Потом мама отдала меня в пансион в Женеве, где я пробыла четыре года. Это было счастливое время, и там я, по крайней мере, отдохнула: вовремя вставала и вовремя ложилась, а главное училась. Я любила учиться, да и все преподаватели были очень добры ко мне. А прошлой весной мама объявила, что мое образование кончено, и взяла меня из пансиона. Лето мы провели в Виши, потом поехали в Биарриц, а затем вернулись в Париж, где мама живет постоянно.

Зима опять была крайне утомительна: одни только балы, театры, визиты и нескончаемые совещания с портнихами.
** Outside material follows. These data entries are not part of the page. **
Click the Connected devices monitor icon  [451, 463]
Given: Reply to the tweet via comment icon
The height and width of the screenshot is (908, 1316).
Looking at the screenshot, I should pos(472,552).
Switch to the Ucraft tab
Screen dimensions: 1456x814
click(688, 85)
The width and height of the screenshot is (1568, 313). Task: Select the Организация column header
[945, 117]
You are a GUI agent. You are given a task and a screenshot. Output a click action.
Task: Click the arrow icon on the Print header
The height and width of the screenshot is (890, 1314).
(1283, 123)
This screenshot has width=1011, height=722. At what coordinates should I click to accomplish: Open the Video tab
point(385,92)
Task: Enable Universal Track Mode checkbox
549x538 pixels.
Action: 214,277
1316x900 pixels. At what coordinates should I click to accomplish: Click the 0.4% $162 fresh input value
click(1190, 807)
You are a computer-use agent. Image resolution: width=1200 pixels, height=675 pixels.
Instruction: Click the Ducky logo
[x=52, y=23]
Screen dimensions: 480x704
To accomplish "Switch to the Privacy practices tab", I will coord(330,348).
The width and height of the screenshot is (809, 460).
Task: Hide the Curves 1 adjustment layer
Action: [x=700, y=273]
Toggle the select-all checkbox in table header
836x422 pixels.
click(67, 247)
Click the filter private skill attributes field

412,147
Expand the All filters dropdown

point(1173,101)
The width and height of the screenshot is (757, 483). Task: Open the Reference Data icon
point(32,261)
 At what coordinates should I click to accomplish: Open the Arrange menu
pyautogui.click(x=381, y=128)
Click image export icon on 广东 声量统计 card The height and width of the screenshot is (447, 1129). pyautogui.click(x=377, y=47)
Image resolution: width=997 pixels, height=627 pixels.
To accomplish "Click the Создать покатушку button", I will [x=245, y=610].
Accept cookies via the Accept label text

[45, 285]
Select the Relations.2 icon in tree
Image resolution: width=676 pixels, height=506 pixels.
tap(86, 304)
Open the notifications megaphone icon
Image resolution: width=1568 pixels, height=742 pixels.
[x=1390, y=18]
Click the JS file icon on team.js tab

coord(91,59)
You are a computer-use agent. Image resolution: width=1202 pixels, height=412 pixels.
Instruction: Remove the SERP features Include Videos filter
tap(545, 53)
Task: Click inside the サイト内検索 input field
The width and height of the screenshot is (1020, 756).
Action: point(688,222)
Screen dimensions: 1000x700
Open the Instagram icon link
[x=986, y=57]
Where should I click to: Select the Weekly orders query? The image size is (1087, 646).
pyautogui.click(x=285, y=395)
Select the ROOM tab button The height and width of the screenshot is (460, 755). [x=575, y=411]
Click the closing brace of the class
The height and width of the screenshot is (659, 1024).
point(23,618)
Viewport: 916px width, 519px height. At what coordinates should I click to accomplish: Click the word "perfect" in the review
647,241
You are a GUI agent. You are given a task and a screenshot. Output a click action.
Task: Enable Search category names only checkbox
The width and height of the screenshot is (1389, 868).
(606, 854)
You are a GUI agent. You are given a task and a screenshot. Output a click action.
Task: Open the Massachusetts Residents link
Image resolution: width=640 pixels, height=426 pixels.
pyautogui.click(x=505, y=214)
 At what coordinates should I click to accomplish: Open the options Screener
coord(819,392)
Такая, право, тоска, а главное ни минуты отдыха. Зато как я обрадовалась, когда в феврале на весь пост я поехала к своей тетке, игуменье, в монастырь. Ах, если бы вы только знали, как чудно я провела время.

Марина оживилась, и в ее лучистых глазах вспыхнуло восторженное настроение.

— Там я снова научилась молиться, что совершенно забыла. С тех пор, как меня разлучили с папой и старой няней, никто не говорил со мной ни о Боге, ни о молитве.

— Как, а в пансионе?

— Там воспитанницы были либо лютеранки, либо католички, и я, как православная, не присутствовала на уроках закона Божия, а общие молитвы меня не трогали. Зато в монастыре дело было иное.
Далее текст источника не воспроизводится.